**EXERCISE INSTRUCTIONS**
In the entries below, the lines from the one with "You are a computer-use agent." through the one with "The height and width of the screenshot is (281, 198)." are to be copied exactly; both ends count.

**DATA EXTRACT**
=== Section Start ===
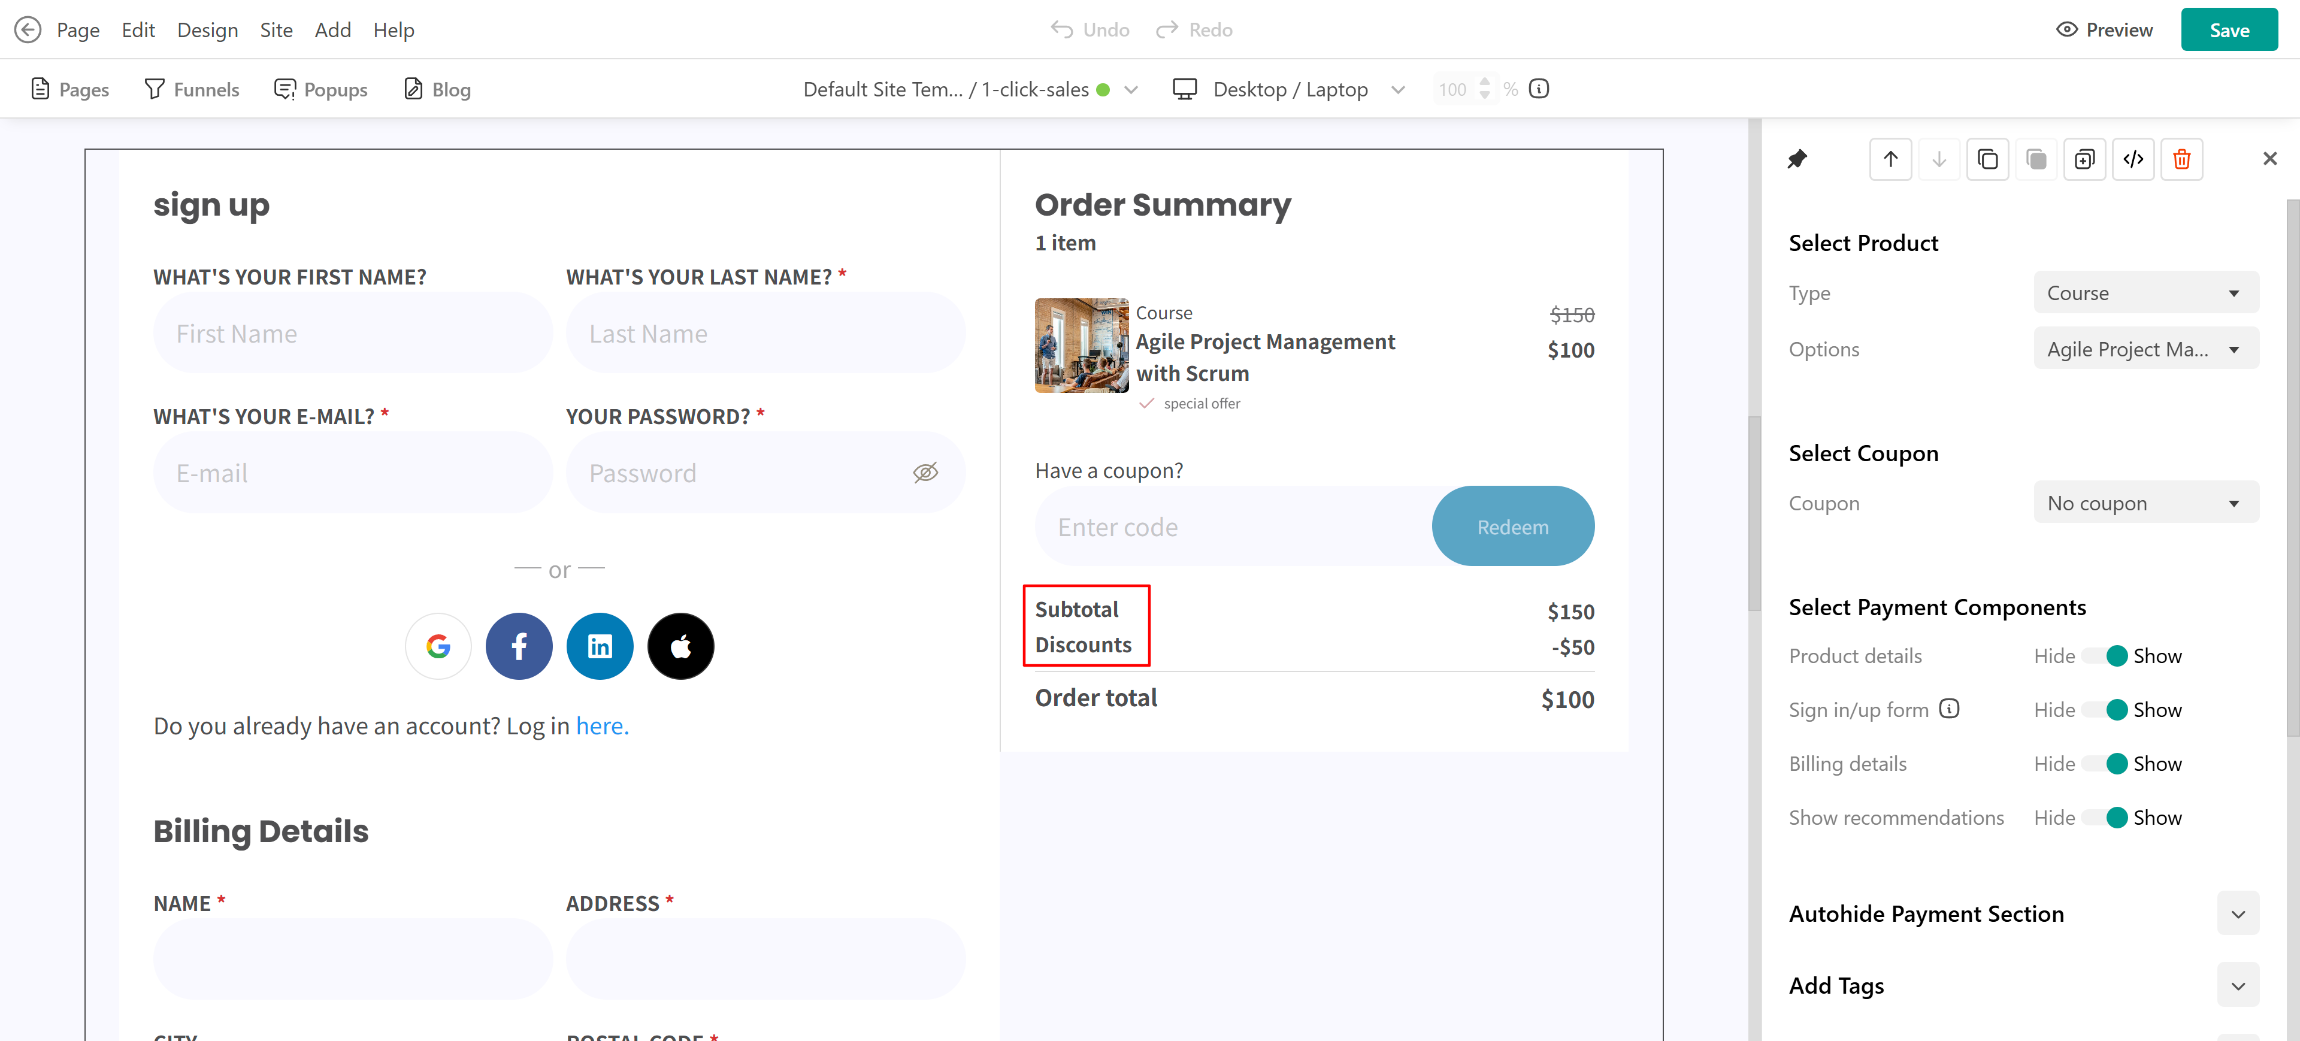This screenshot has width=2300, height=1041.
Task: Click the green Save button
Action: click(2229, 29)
=== Section End ===
=== Section Start ===
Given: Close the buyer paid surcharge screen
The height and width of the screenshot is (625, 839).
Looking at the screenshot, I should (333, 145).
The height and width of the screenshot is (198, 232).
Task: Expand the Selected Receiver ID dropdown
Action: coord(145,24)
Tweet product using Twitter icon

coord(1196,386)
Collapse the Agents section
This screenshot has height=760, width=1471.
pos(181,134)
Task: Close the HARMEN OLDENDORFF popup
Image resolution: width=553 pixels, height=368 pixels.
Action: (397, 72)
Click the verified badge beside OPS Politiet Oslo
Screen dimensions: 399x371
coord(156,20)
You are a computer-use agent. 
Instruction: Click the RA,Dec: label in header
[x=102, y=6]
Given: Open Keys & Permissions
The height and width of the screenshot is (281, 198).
=== Section End ===
=== Section Start ===
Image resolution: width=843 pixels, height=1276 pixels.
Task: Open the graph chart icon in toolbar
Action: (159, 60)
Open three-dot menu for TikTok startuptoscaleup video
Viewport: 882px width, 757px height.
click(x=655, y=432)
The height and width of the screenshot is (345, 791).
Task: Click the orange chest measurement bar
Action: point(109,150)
=== Section End ===
**TASK ANSWER**
You are a computer-use agent. 
Instruction: Click the RA,Dec: label in header
[x=102, y=6]
Given: Open Keys & Permissions
The height and width of the screenshot is (281, 198).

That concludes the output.